Afbeelding 2: Verdeling van het aantal verkeersdoden en de in het ziekenhuis (LBZ) geregistreerde ernstig verkeersgewonden over leeftijdsklassen. Bronnen: CBS en DHD.
Tabel 1: Aantal verkeersdoden uitgesplitst naar vervoerswijze voor alle leeftijden samen en voor 80-plussers. Bron: CBS.
De toename in het aantal verkeersdoden onder 80-plussers kan deels verklaard worden door de vergrijzing. De mortaliteit (het aantal verkeersdoden per miljoen inwoners) lijkt voor deze groep echter eerder toe dan af te nemen. Het is goed mogelijk dat daarnaast ook de gemiddelde reisafstand per persoon is toegenomen voor 80-plussers. In de voor dit onderzoek gebruikte mobiliteitsgegevens kan de groep 80-plussers echter niet apart onderscheiden worden en kan de ontwikkeling in het overlijdensrisico dus ook niet worden bepaald.

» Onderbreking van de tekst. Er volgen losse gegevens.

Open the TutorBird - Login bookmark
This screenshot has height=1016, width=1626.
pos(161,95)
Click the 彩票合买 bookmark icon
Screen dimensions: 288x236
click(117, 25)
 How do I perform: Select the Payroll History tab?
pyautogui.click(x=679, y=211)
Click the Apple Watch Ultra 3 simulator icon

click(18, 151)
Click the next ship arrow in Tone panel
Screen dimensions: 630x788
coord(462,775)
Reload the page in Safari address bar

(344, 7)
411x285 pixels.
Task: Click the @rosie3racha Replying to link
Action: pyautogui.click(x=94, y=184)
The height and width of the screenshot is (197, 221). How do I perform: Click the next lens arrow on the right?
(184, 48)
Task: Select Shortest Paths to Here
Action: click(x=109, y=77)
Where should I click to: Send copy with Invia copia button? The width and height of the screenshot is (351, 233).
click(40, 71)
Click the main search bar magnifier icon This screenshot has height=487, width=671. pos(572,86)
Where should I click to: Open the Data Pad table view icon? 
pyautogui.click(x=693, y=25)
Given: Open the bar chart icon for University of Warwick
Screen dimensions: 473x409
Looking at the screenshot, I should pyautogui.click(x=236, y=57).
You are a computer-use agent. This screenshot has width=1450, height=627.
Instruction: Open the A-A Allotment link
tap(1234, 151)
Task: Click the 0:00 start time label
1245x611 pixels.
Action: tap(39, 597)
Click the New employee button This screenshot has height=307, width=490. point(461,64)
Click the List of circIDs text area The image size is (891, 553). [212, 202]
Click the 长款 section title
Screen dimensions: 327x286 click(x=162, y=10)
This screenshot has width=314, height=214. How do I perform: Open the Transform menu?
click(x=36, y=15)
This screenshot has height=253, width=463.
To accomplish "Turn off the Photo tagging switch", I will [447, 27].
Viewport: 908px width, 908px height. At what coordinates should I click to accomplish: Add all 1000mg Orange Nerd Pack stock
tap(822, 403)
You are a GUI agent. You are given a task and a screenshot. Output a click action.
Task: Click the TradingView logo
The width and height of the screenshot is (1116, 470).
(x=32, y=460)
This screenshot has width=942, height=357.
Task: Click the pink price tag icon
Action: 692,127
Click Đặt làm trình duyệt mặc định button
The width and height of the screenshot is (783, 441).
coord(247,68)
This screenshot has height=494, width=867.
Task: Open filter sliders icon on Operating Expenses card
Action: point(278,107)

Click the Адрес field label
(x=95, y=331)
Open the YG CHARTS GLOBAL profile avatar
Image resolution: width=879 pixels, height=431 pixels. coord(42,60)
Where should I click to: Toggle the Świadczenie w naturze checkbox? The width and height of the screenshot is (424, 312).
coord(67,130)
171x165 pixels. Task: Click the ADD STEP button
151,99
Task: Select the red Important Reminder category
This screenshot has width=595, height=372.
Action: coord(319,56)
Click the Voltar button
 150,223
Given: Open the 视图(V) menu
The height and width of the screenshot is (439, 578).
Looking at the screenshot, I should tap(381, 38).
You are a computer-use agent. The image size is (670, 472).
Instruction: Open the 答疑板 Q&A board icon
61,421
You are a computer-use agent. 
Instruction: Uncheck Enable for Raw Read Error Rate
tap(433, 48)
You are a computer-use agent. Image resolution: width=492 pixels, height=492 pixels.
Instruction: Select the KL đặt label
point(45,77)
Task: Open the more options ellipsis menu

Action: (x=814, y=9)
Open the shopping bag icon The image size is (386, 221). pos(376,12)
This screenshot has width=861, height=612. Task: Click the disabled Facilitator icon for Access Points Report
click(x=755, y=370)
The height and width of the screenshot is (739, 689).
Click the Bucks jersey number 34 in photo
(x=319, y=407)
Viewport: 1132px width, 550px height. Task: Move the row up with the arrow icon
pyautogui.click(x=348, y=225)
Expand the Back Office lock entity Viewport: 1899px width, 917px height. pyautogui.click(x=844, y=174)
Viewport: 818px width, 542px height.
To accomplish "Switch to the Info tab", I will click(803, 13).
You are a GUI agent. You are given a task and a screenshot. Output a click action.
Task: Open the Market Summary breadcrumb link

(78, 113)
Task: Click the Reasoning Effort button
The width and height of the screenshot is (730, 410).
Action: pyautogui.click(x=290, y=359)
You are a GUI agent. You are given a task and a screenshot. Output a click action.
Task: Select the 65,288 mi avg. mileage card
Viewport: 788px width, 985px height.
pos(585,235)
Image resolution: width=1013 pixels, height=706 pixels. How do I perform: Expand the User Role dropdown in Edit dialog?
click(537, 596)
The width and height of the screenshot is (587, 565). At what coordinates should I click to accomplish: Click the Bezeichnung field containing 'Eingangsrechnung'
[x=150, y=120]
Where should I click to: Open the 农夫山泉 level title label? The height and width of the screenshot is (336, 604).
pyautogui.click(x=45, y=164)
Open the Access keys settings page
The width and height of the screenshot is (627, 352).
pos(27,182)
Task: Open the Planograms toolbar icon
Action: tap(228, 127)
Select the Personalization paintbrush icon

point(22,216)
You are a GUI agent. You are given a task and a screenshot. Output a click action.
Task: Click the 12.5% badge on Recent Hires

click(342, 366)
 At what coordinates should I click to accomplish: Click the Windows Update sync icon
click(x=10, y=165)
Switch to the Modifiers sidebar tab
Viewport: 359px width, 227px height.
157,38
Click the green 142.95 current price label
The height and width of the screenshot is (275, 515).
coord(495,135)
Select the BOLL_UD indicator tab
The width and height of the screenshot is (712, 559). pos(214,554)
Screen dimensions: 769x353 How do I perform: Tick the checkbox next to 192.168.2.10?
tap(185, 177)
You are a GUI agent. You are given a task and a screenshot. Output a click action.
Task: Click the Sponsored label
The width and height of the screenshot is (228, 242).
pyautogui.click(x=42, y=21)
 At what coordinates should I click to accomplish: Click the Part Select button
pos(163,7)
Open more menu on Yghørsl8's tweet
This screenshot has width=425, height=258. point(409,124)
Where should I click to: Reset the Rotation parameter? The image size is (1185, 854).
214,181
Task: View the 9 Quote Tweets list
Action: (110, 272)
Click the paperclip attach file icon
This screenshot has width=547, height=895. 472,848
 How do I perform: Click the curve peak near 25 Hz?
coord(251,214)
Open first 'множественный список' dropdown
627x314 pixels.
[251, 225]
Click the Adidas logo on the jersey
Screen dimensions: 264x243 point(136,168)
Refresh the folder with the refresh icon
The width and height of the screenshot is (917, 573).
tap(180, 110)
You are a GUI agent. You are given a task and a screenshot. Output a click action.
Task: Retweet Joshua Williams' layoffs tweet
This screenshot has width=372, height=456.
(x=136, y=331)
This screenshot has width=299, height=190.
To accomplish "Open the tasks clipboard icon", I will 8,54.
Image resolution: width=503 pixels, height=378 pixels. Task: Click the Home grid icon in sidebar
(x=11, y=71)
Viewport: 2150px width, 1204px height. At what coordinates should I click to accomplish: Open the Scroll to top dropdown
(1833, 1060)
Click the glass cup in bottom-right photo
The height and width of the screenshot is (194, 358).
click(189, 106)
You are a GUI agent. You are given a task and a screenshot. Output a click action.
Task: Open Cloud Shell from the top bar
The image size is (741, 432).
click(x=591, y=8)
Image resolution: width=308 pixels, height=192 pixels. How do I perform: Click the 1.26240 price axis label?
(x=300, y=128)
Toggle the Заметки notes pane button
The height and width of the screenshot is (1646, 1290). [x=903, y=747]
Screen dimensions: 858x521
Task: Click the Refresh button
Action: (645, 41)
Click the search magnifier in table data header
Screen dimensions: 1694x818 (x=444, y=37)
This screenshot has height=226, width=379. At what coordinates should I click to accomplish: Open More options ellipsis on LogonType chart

4.5. Slachtoffers op 30- en 60km/uur-wegen
Een uitsplitsing naar wegbeheerder en wegtype is alleen mogelijk voor door de politie geregistreerde verkeersdoden. In 2016 werden 533 van de 629 verkeersdoden (85%) door de politie geregistreerd. De meeste door de politie geregistreerde verkeersdoden vallen op gemeentelijke wegen (afbeelding 3, boven). Een nadere onderverdeling naar een combinatie van snelheidslimiet, wegbeheerder en binnen/buiten de bebouwde kom (afbeelding 3, onder) laat zien dat de meeste verkeersdoden worden geregistreerd op 50km/uur-wegen binnen de bebouwde kom en provinciale wegen met een snelheidslimiet van 80km/uur of hoger. Het aantal verkeersdoden op deze wegen is de afgelopen 10 jaar wel gedaald, evenals op de meeste andere wegtypen in afbeelding 3. Op 30km/uur-wegen binnen de bebouwde kom is het aantal verkeersdoden echter niet duidelijk afgenomen de laatste tien jaar (-1% per jaar, niet statistisch significant) en op 60km/uur-wegen buiten de bebouwde kom lijkt het aantal verkeersdoden de laatste tien jaar min of meer constant te zijn.
Afbeelding 3: Verdeling van het aantal door de politie geregistreerde verkeersdoden over wegbeheerder en wegtype. Bronnen: ministerie van IenW en SWOV.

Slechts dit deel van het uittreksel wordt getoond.